### Text block ###

20 June 2019

A new way to sensitise difficult-to-treat and aggressive cancers such as the brain cancer glioblastoma to radiation therapy has been unveiled thanks to a collaboration between the Louisiana State University and the Malaghan Institute of Medical Research.

Professor Mike Berridge

Recently published in the journal Redox Biology, the research team found that prior treatment of glioblastoma tumour cells with sodium sulfide (Na2S), a generator of hydrogen sulphide, increases their sensitivity to radiotherapy, boosting radiation-induced killing of the cells.

Professor Mike Berridge, head of the cancer cell biology team at the Malaghan Institute, says that this work offers an exciting opportunity to improve treatment for this aggressive and treatment-resistant brain cancer.

“Glioblastoma is highly resistive to conventional therapies, which makes it such a deadly disease.” says Prof Berridge. “However, this research found that H2S was a very strong sensitizer and improved the kill on glioblastoma cells.”

While the bulk of this research was carried out at Louisiana State by a PhD student under Professor Lynn Harrison, Prof Berridge and his team provided cancer cell lines that were vital in proof of concept for this cutting-edge research.

“H2S acts a bit like carbon monoxide,” explains Prof Berridge. “It binds to respiratory proteins inside cells and affects their behaviour, which in turn sensitises them to treatment. To prove this discovery was indeed targeting respiration, and not some other phenomena, it was necessary to test it against cells which have no mitochondrial DNA and so were unable to respire.

Prof Berridge says the Malaghan Institute has developed extensive expertise in mitochondrial DNA depletion, and provided the Louisiana State team with cell lines which were unable to make mitochondria. “What they found, as expected, was that our cells are not sensitises to radiation by H2S, and so played a critical role as a control in these experiments.”

Radiation therapy is an effective and reliable treatment, making it a standard of care for many different kinds of cancers. The therapy involves using ionizing radiation at a high enough dosage to damage and kill cancer cells. Unfortunately, glioblastomas are known to be highly resistant to this type of treatment, so the findings from this research offer an exciting opportunity to increase radiation therapy’s effectiveness and help improve patient outcomes.

“We’re beginning to unpick radiation resistance and find ways of improving sensitisation,” says Prof Berridge. “The important thing here, is that this killing effect was only in response to radiation. In glioblastoma, you're treating the tumour in the brain, so sensitization is localised to the brain, not the whole body, which minimises toxicity of this treatment. 

“Moving forward, we hope to develop further therapies that target the mitochondria within cancers and compromise their ability to respire. Our collaborators in Prague are involved in clinical trials at the moment that are targeting mitochondrial respiration – it’s all part of a bigger global picture of directing cancer therapies towards one of their main vulnerabilities.”

###

* _Problem_: Update the stretch of the glioblastoma article from "20 June 2019" through "treatment-resistant brain cancer.", putting "radiation therapy" in place of "radiotherapy".

### Records provided ###

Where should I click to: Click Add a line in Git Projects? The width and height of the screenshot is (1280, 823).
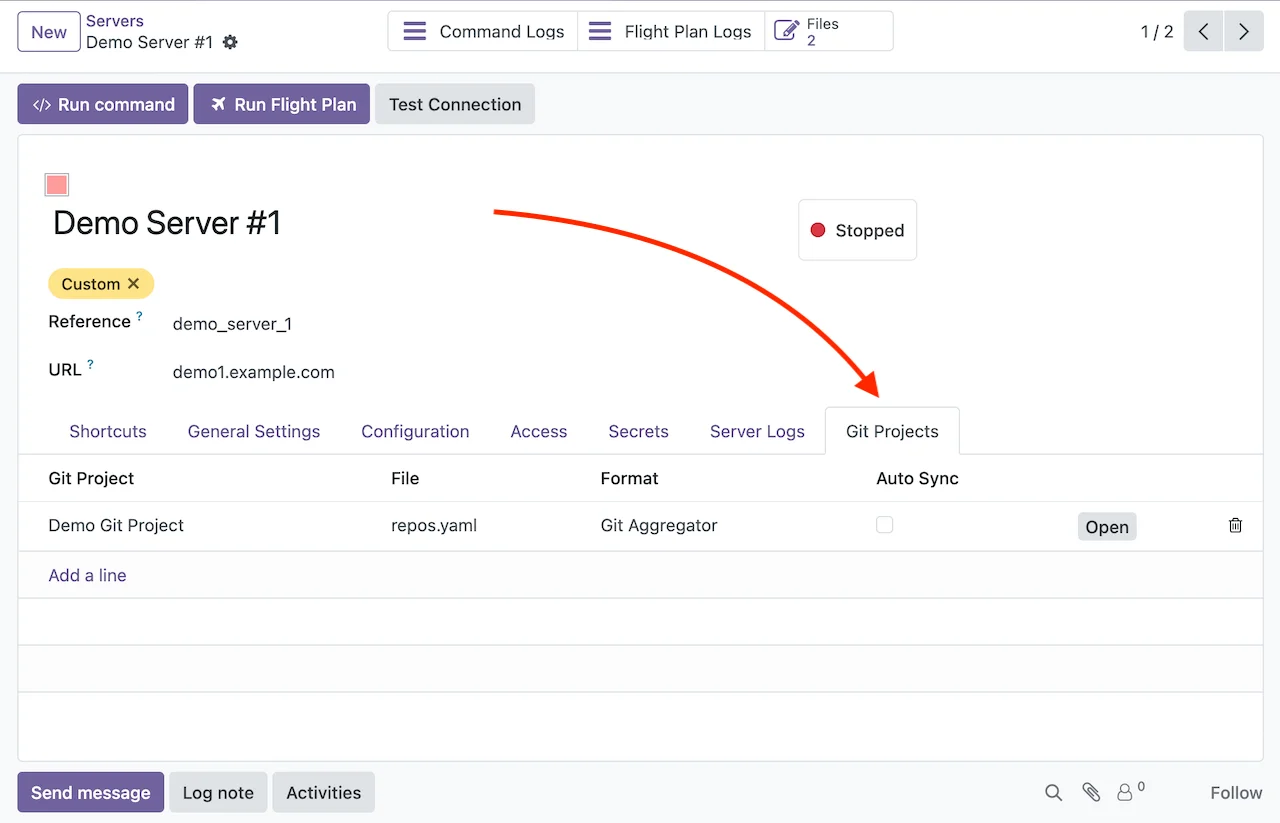[87, 576]
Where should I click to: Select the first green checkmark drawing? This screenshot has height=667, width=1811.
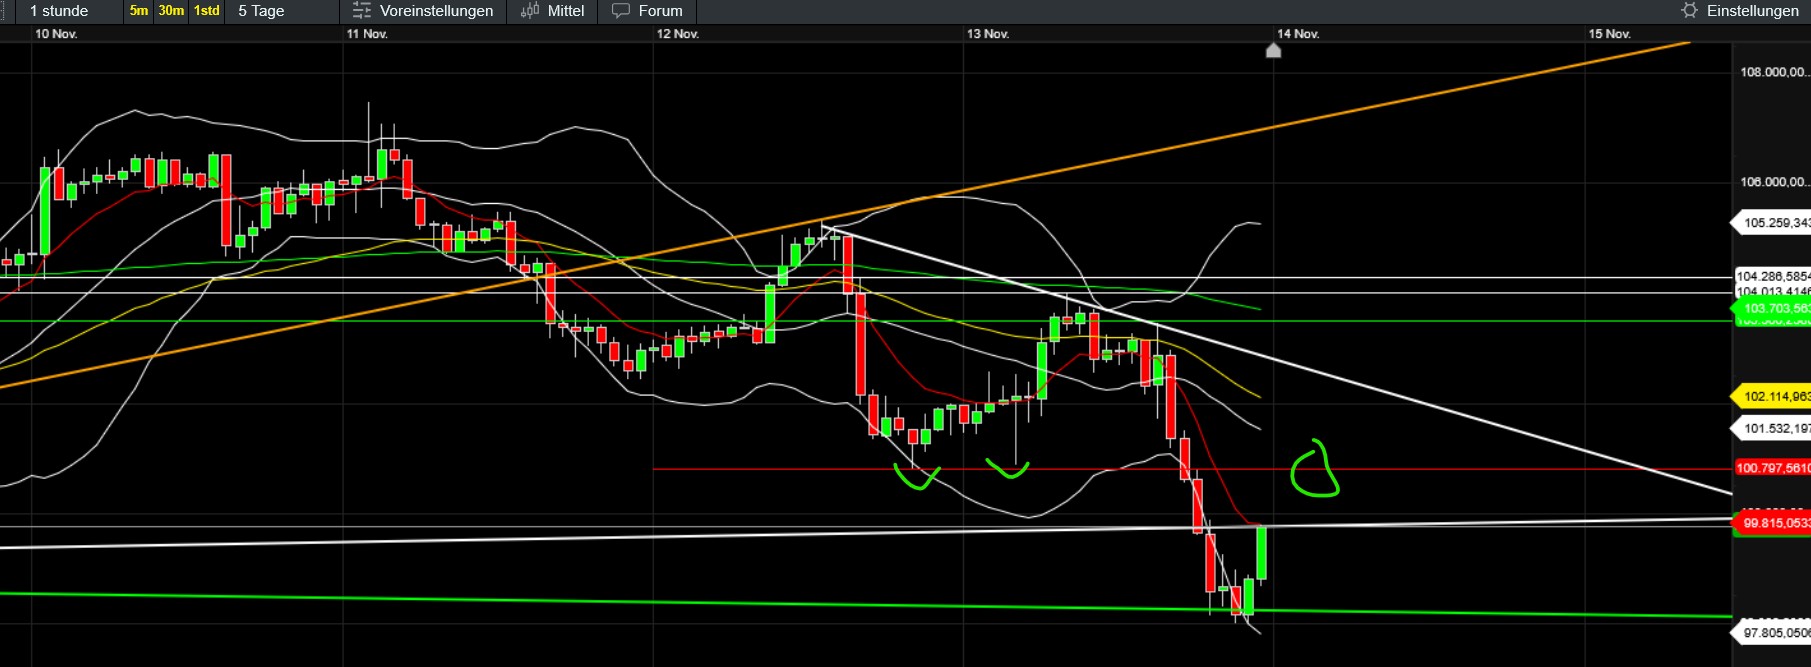pyautogui.click(x=917, y=478)
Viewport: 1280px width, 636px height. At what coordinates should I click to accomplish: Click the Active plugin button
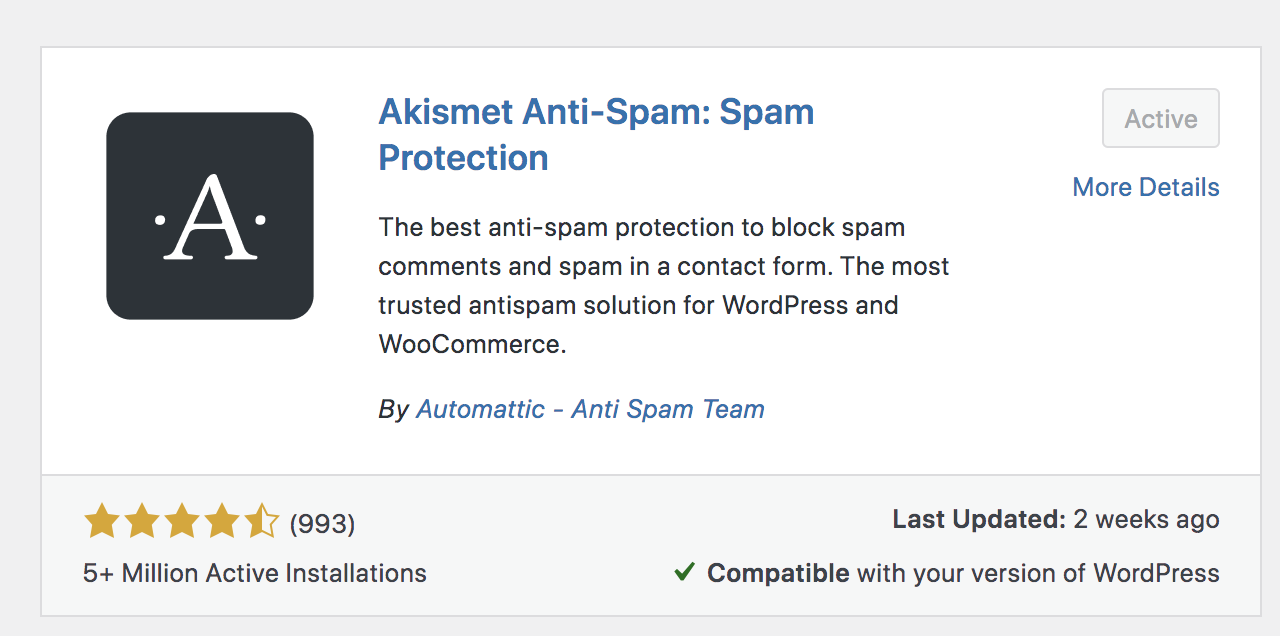coord(1160,118)
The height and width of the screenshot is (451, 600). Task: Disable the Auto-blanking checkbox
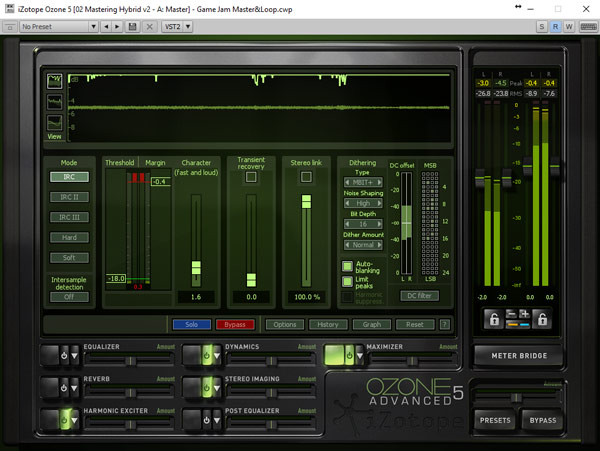click(x=347, y=268)
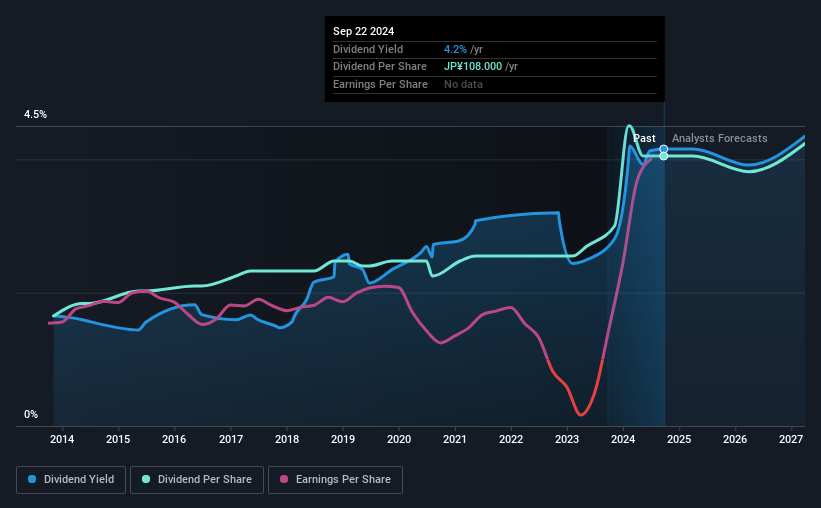This screenshot has width=821, height=508.
Task: Click the 4.5% y-axis label
Action: 35,114
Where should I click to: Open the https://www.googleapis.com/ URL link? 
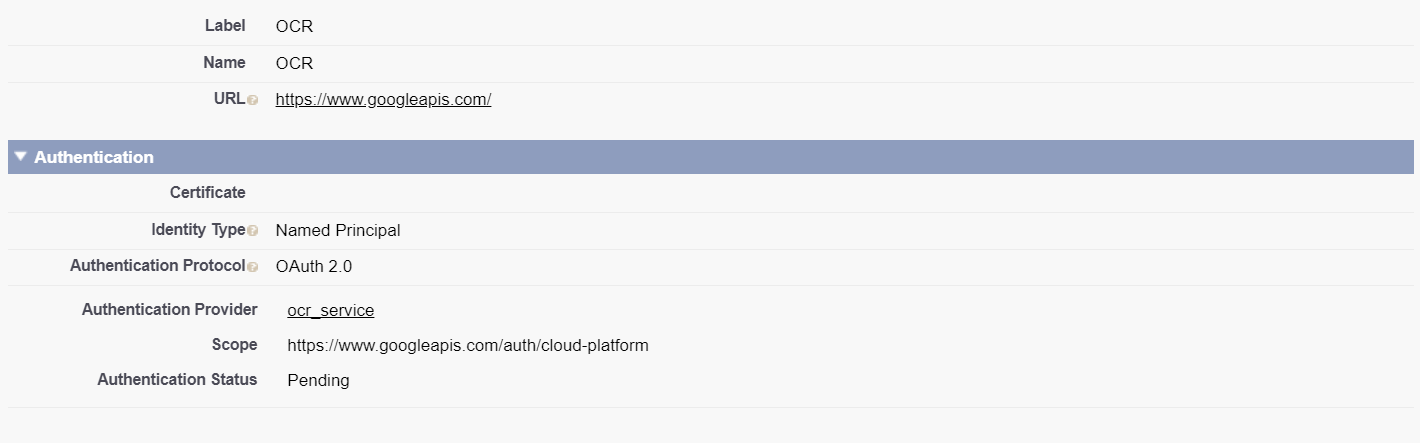pyautogui.click(x=383, y=100)
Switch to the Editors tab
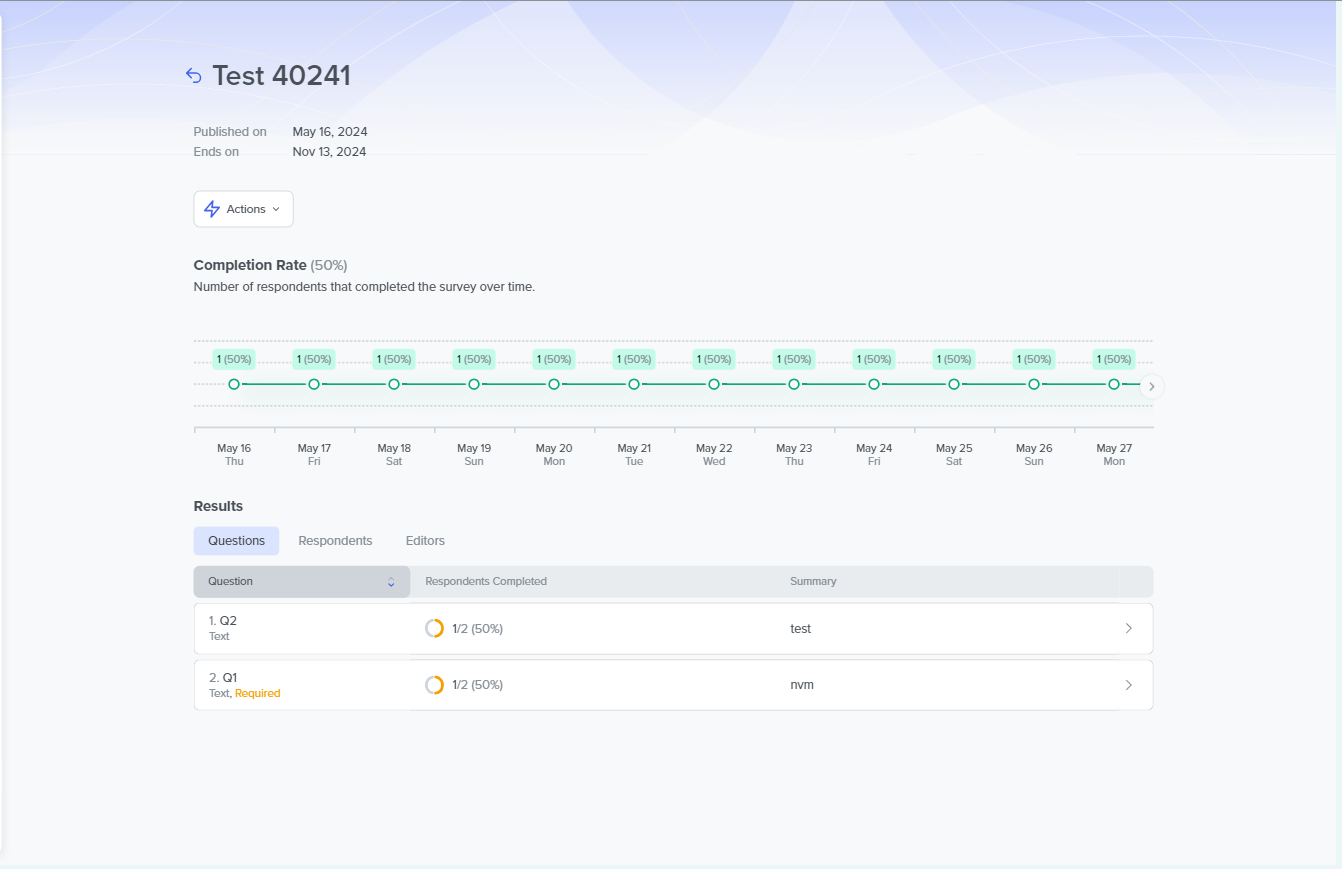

###

* _Written response_:
20 June 2019

A new way to sensitise difficult-to-treat and aggressive cancers such as the brain cancer glioblastoma to radiation therapy has been unveiled thanks to a collaboration between the Louisiana State University and the Malaghan Institute of Medical Research.

Professor Mike Berridge

Recently published in the journal Redox Biology, the research team found that prior treatment of glioblastoma tumour cells with sodium sulfide (Na2S), a generator of hydrogen sulphide, increases their sensitivity to radiation therapy, boosting radiation-induced killing of the cells.

Professor Mike Berridge, head of the cancer cell biology team at the Malaghan Institute, says that this work offers an exciting opportunity to improve treatment for this aggressive and treatment-resistant brain cancer.